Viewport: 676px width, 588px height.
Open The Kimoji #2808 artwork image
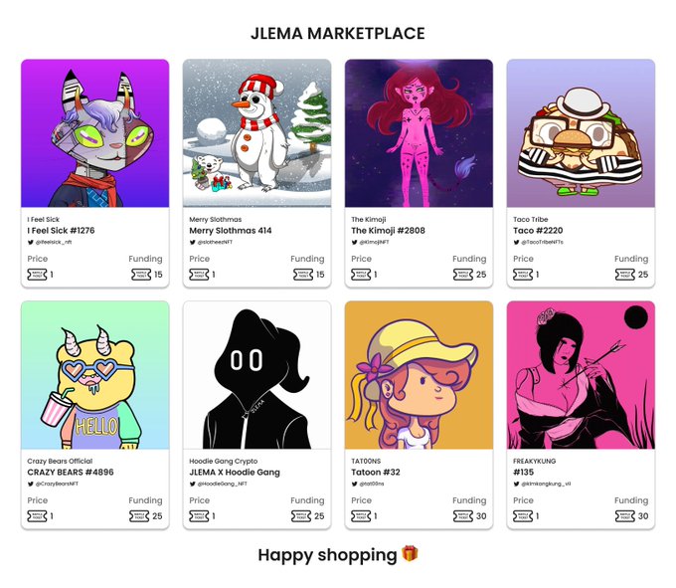click(x=419, y=133)
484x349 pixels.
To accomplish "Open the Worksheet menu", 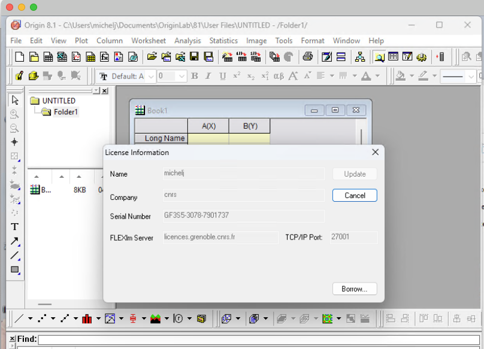I will coord(149,41).
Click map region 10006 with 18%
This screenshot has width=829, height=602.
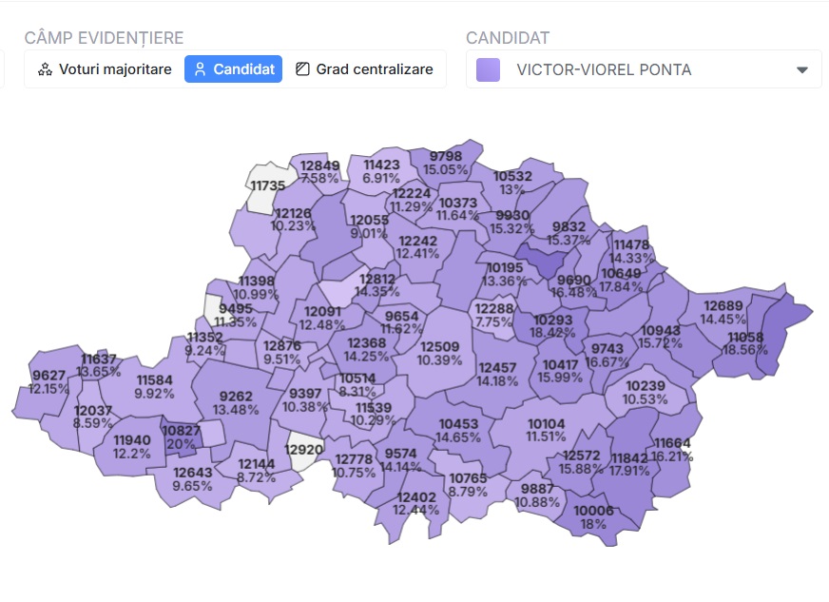(x=593, y=516)
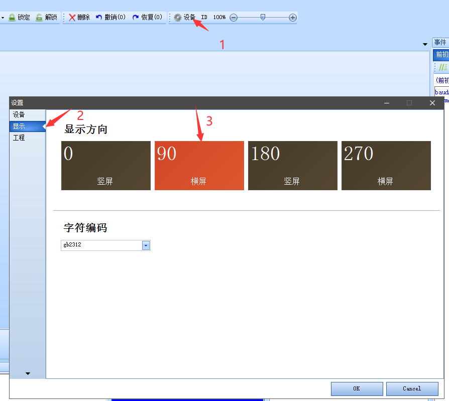
Task: Select the 270 横屏 orientation tile
Action: [x=386, y=166]
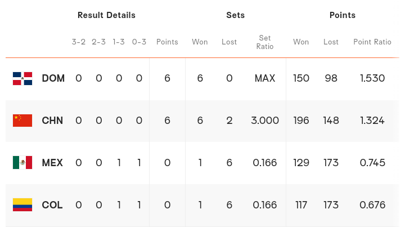The image size is (405, 227).
Task: Click DOM's 1.530 point ratio value
Action: [372, 78]
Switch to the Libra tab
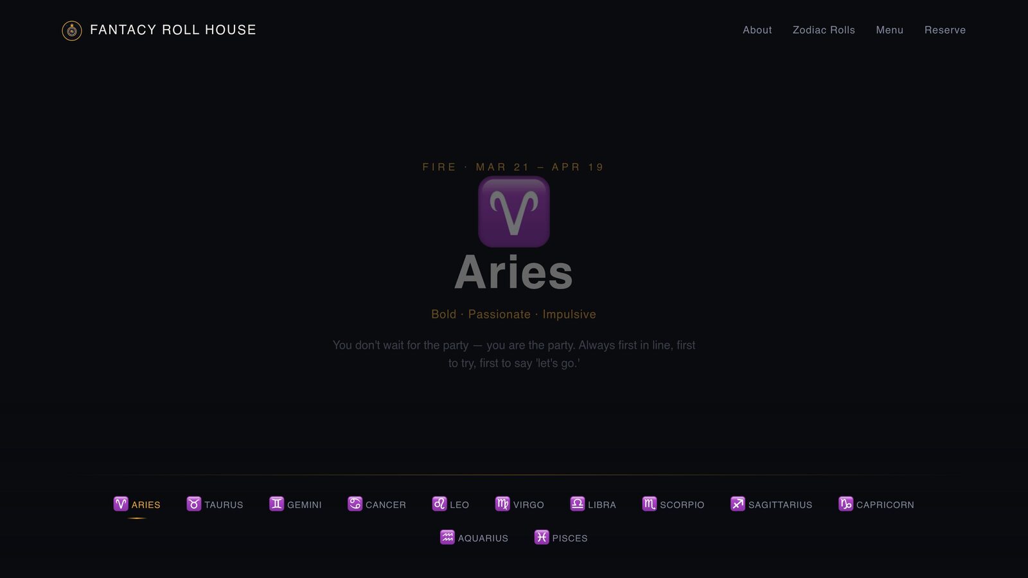1028x578 pixels. [593, 505]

▬▬▬

Copy the material above, starting with the line that contains "Click map region 10006 with 18%" and going on through the end of the material. Leave out the pictures.

> RESULT OF THE EXERCISE:
Click map region 10006 with 18%
This screenshot has width=829, height=602.
(x=593, y=516)
Task: Select the 270 横屏 orientation tile
Action: [x=386, y=166]
The image size is (405, 227).
Task: Click DOM's 1.530 point ratio value
Action: [372, 78]
Switch to the Libra tab
1028x578 pixels. [593, 505]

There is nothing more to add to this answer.